Tag 6 – von Drobeta Turnu Severin nach Cetate

Heute ging es nach unserem Ruhetag (wir berichteten) wieder zurück auf die Fahrräder. Endlich wieder Frühstück um fünf Uhr morgens! Wegen des starken morgendlichen Berufsverkehrs rund um das Ballungsgebiet Drobeta Turnu Severin ließen wir uns erst einmal von einem Minibus einige Kilometer aus der Stadt heraus bringen. An einer stillen Landstraße stiegen wir um sieben Uhr bei frischen 25 Grad auf den Sattel.

Die lange Pause hatte unseren Rädern nicht gut getan. Aus unersichtlichen Gründen machten innerhalb weniger Minuten gleich drei Reifen schlapp. Die defekten Schläuche wurden an Ort und Stelle von unseren fachkundigen Mechanikern Henriette, Ruben und Benedikt ausgetauscht, unser Transporter mit den Ersatzrädern war gerade auf einen Kaffee bei Penny und somit leider akut verhindert. Während die Fahrräder repariert wurden, hatten wir anderen genug Zeit, die südrumänische Fauna ein wenig näher zu untersuchen. Wilder Hanf am Wegesrand? Wir sind uns noch nicht ganz einig, eindeutige Erkenntnisse werden aber spätestens bei der nächsten Grenzkontrolle erwartet.

Unser Weg versetzte uns heute in längst vergangen geglaubte Zeiten. Je höher die Sonne am Himmel steigt, desto mehr prägen Pferdegespanne und Fußgänger das Landstraßenbild. Autos haben wir schon lange keine mehr gesehen, alleine die wenigen Mähdrescher halten unseren Glauben an die Überlegenheit des Verbrennungsmotors aufrecht. Auf den Feldern arbeiten die Menschen mit Harken, Sensen oder auch mit bloßen Händen. Metertiefe Brunnen gewährleisten eine ausreichende Wasserversorgung. Bei unseren Essenspausen – der Transporter ist inzwischen vom Brunch zurück („Boah, ihr seid ja echt schnell heute!“) – werden wir aus sicherer Entfernung von einigen Einheimischen kritisch beäugt. Ob die hier schon mal was von der Deutschen Unesco-Kommission gehört haben? So staunen wir nicht schlecht, als wir bei unseren Ortsdurchfahrten tatsächlich einige Male auf Deutsch begrüßt werden.

**Aufgabenstellung**
Kannst du den Abschnitt des Radreiseberichts von „Heute ging es“ bis „auf den Sattel.“ wortgetreu wiedergeben? Die Auflistung spielt hierfür keine Rolle.

**Ausgangsdaten**
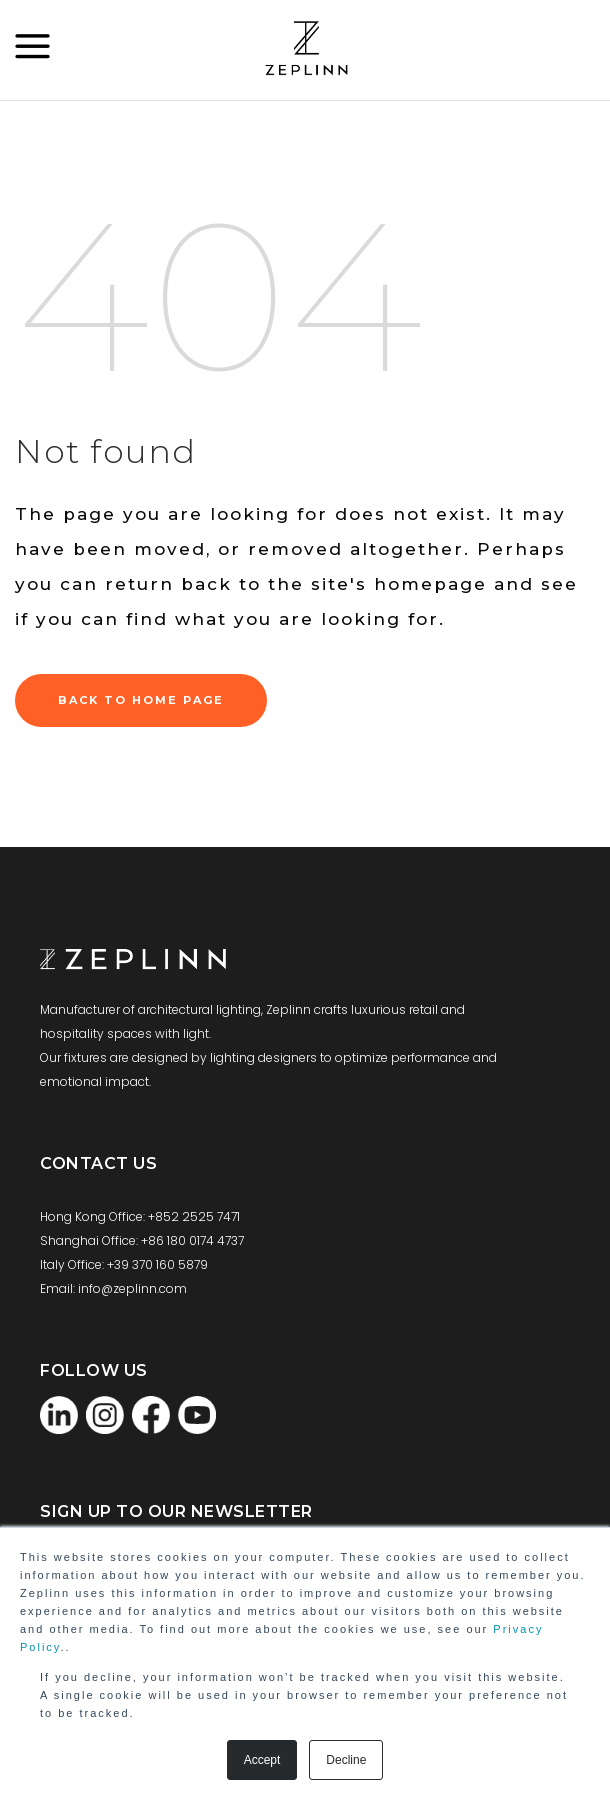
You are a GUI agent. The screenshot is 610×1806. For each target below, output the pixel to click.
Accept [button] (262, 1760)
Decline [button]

**Ergebnis**
Heute ging es nach unserem Ruhetag (wir berichteten) wieder zurück auf die Fahrräder. Endlich wieder Frühstück um fünf Uhr morgens! Wegen des starken morgendlichen Berufsverkehrs rund um das Ballungsgebiet Drobeta Turnu Severin ließen wir uns erst einmal von einem Minibus einige Kilometer aus der Stadt heraus bringen. An einer stillen Landstraße stiegen wir um sieben Uhr bei frischen 25 Grad auf den Sattel.